I’ve taken a brief look at the website and the GitHub repo. Could not find any description of the architecture, algorithms used, any references to research papers or anything like that.
It does not build any confidence as the topic of distributed highly available and scalable databases is inherently difficult and solutions are full of trade offs.
Appears to be another Yandex spinoff like ClickHouse, so it's probably reasonable to assume that it has the same properties: well-built, fast, and (initially, at least) slightly under-documented ;)
Same here. The only clue I found are the following two lines in the Q/A section: "What consistency model does YDB use? To read data, YDB uses a model of strict data consistency."

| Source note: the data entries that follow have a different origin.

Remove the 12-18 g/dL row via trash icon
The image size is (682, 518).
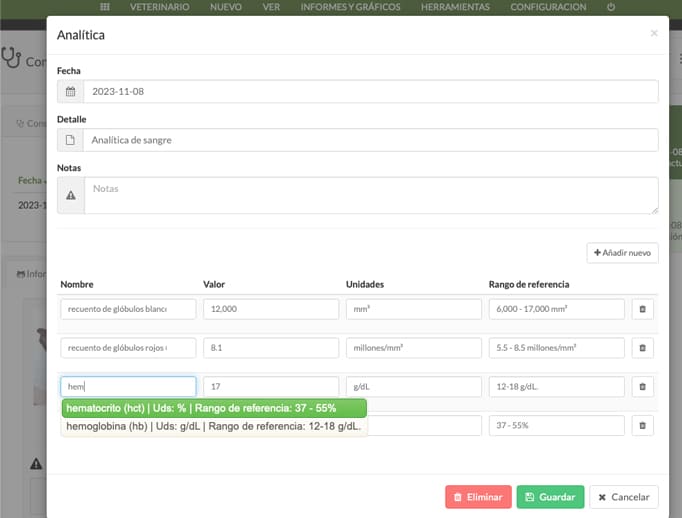642,387
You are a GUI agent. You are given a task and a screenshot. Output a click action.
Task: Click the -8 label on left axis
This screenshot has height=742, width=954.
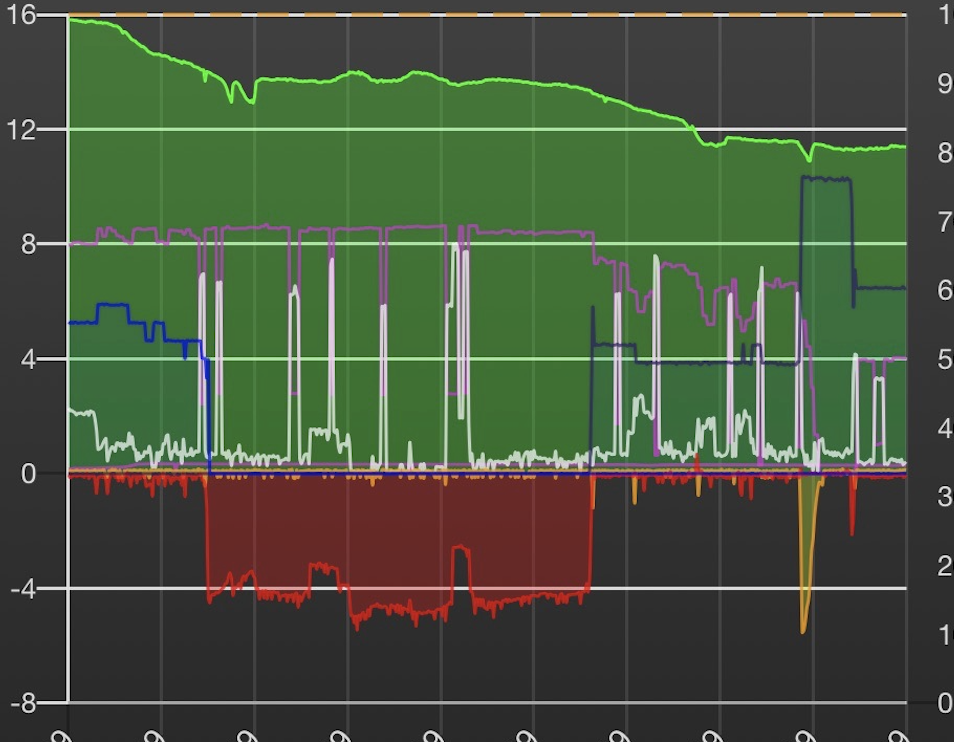click(x=24, y=704)
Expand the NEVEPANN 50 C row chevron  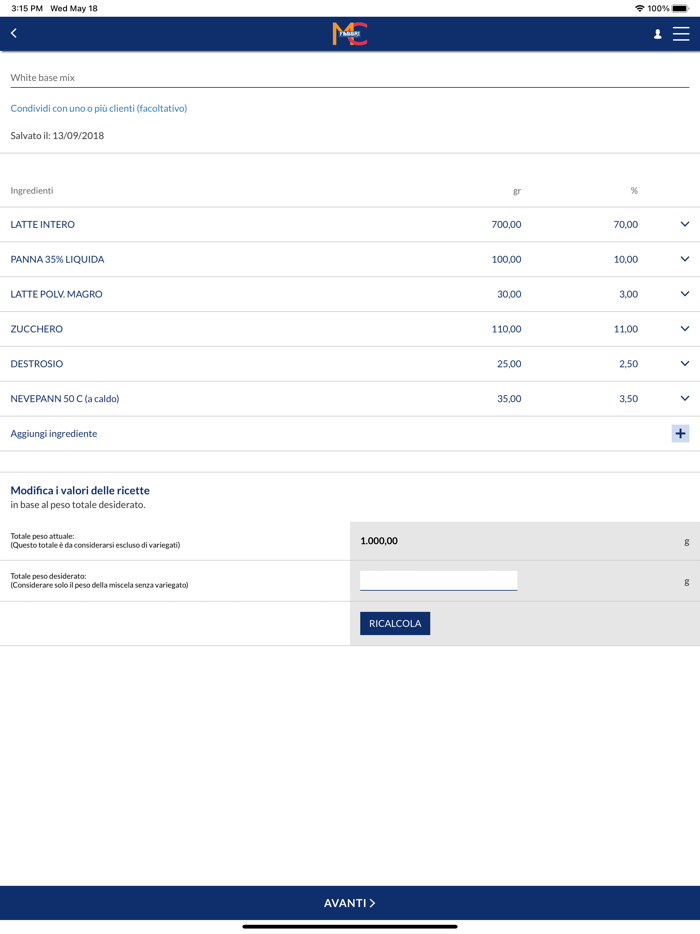684,398
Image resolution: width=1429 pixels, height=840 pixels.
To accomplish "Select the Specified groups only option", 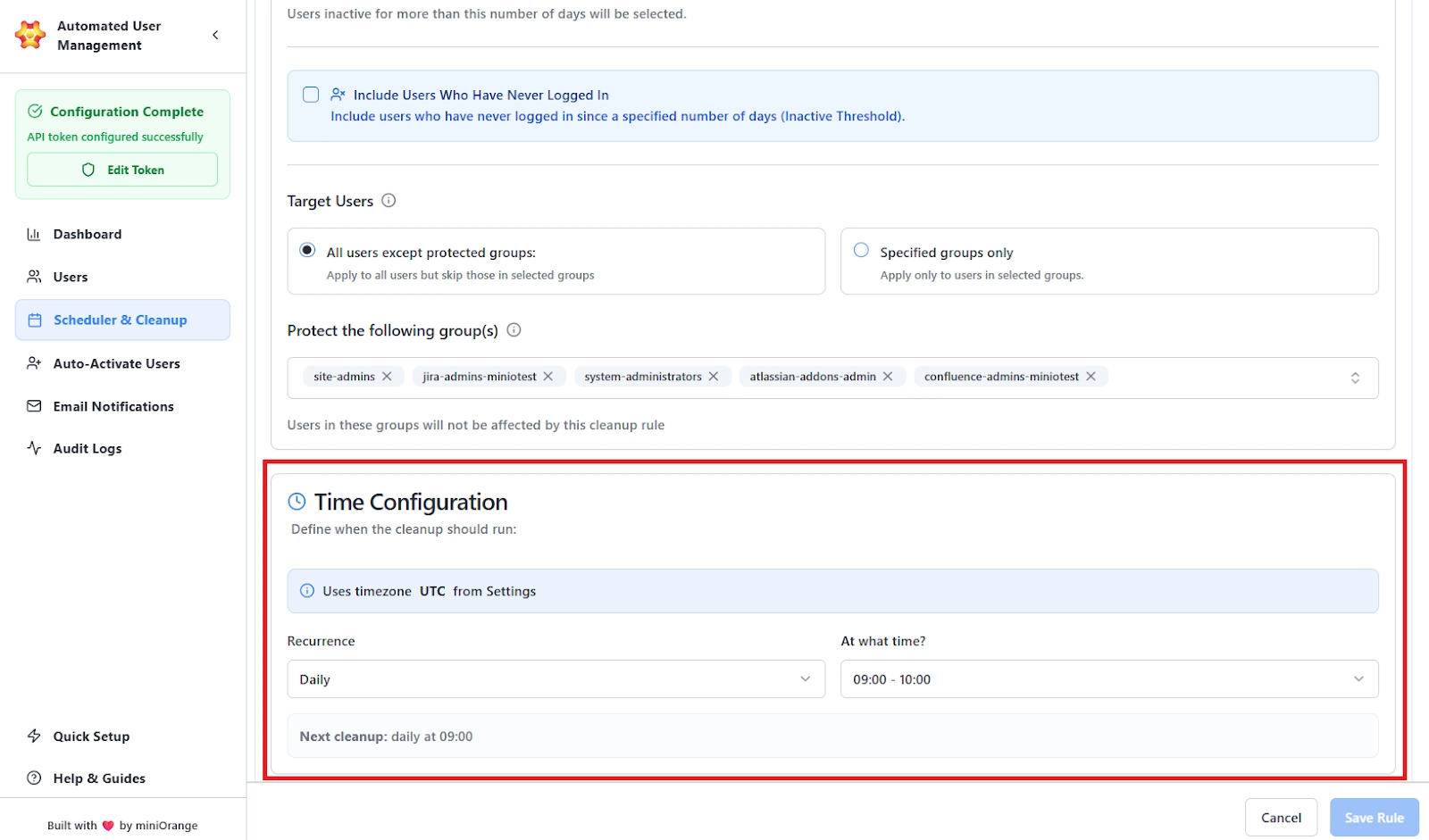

Well it is an in-house tool that just got opensourced, so it is natural that docs and other materials are lacking. There are videos from C++/HighLoad meetups that shed light on internals, but mostly in russian as of now. Give it time.
>Interesting, the separate compute and storage tiers is another system going that direction which I think is becoming almost the standard at this point, especially for "cloud-native" things designed to run on k8s. From what I can tell (it isn't very explicit on this point) they are avoiding a distributed consensus at the storage layer and instead relying on a single writer/multiple reader model with the single writer being enforced by assignment of the tablets in the compute tier, with the tablet being responsible for writing to multiple storage nodes for durability? (But I might be wrong)
Hmmm, 4D around the 90's/early 2000's also keep the data and code separated in 2 different files. They maybe still do, but haven't touched it in a while. Tech is more and more like fashion, if you wait around long enough it will come back. ;-)
It does not build any confidence as the topic of distributed highly available and scalable databases is inherently difficult and solutions are full of trade offs.